RELATED: Conservative Anglican leaders restructure the global religious body

Some Catholic observers are saying the Vatican should begin focusing its dialogue with the Anglicans towards Abuja, and move away from Canterbury.

Although not mentioning the Ordinariate or the Anglican bishops meeting in Abuja in his letter to Mullally, Pope Leo acknowledged that the relationship between Rome and Canterbury is changing.

He said they “know that the ecumenical journey has not always been smooth.”

“Despite much progress, our immediate predecessors, Pope Francis and Archbishop Justin Welby, acknowledged frankly that ‘new circumstances have presented new disagreements among us’,” Leo added.

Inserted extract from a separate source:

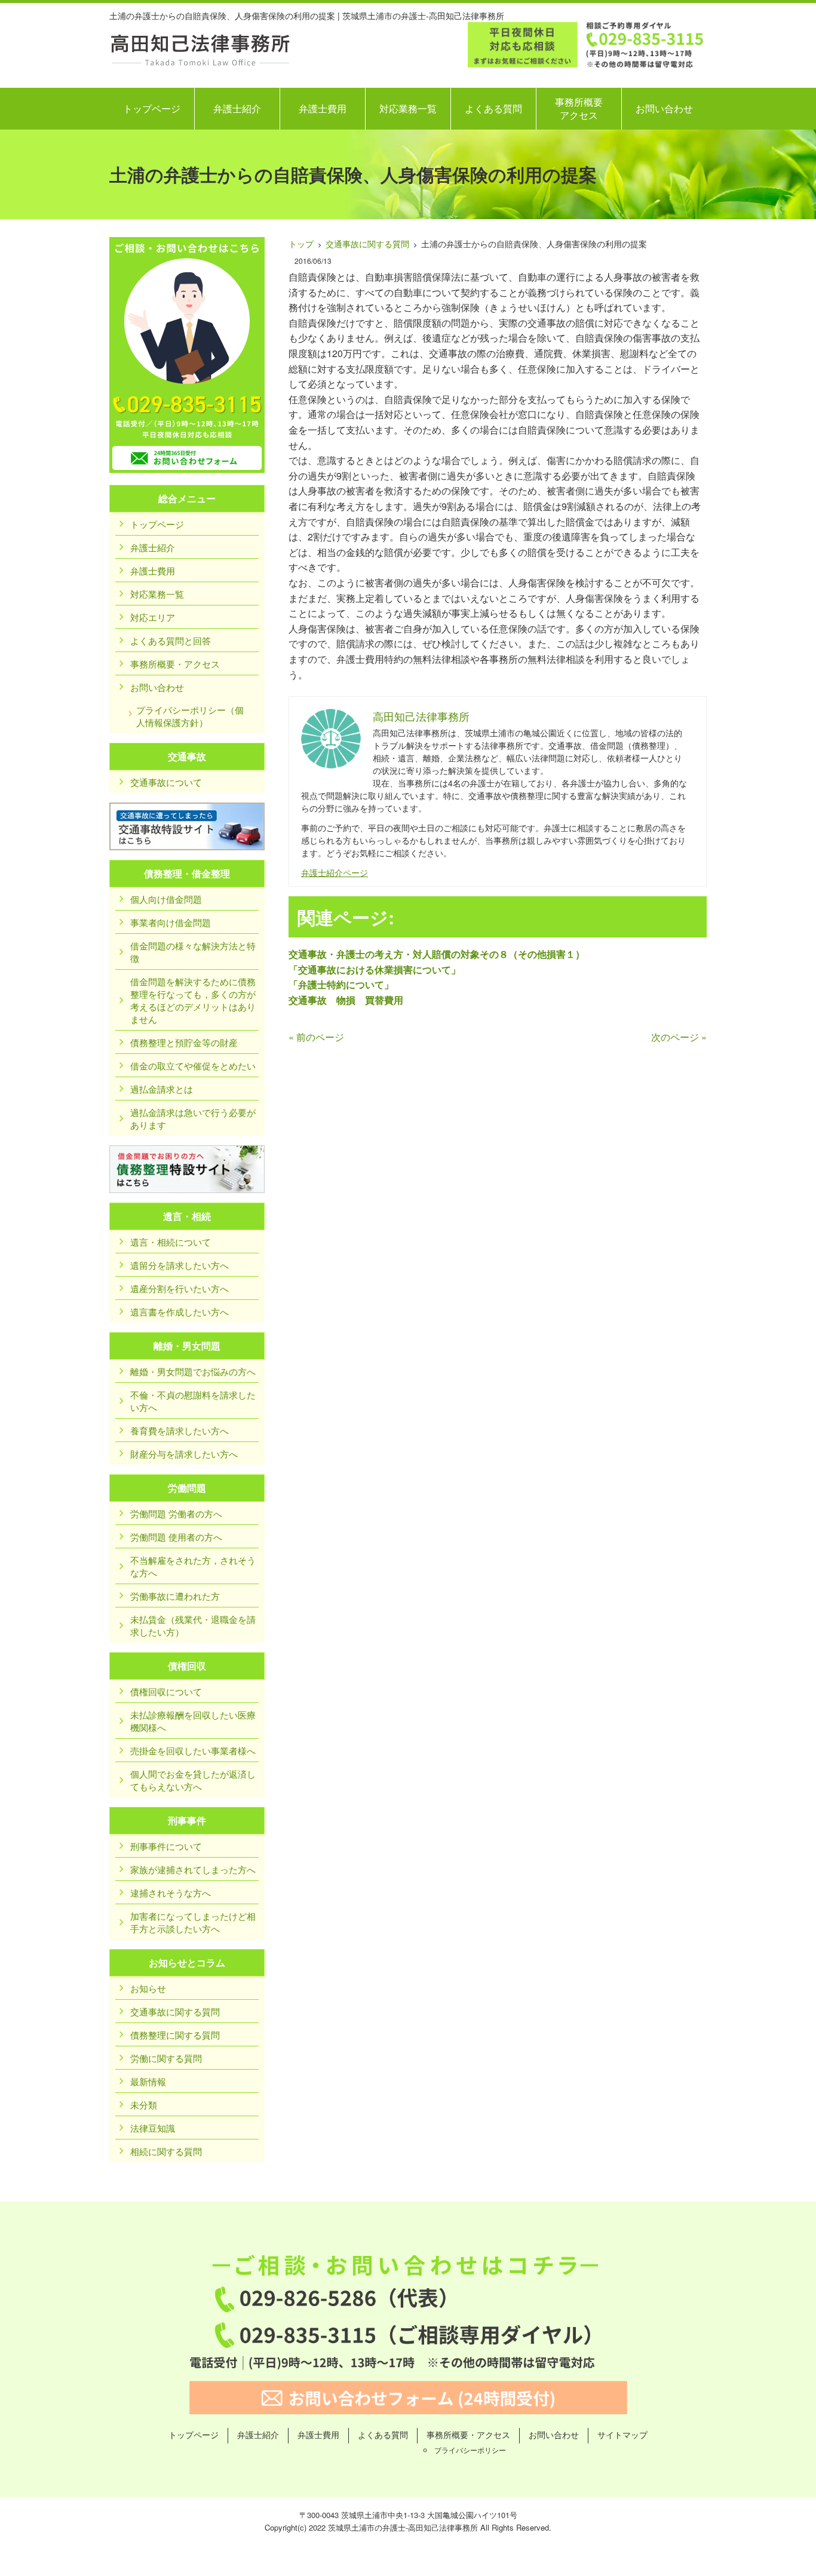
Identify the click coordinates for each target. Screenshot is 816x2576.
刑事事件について (166, 1846)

However, some are now saying these differences are creating a new environment for the dialogue between the Vatican and Anglicans.

“[The Vatican] has said, in doctrinal black and white, that the Anglican tradition at its best is not a problem to be solved but a gift to be received, purified and shared,” Conger writes in Anglican Ink about the statement on the Ordinariate.

“Set beside the spectacle at Canterbury, that claim lands with particular force. Whether conservative Anglicans receive it as an opportunity or treat it as background noise may prove decisive for the future of the Anglican story they hope to hand on,” the Anglican priest adds.

When they meet next month, Pope Leo and Mullally will have much more to talk about than which knife and fork is best to use.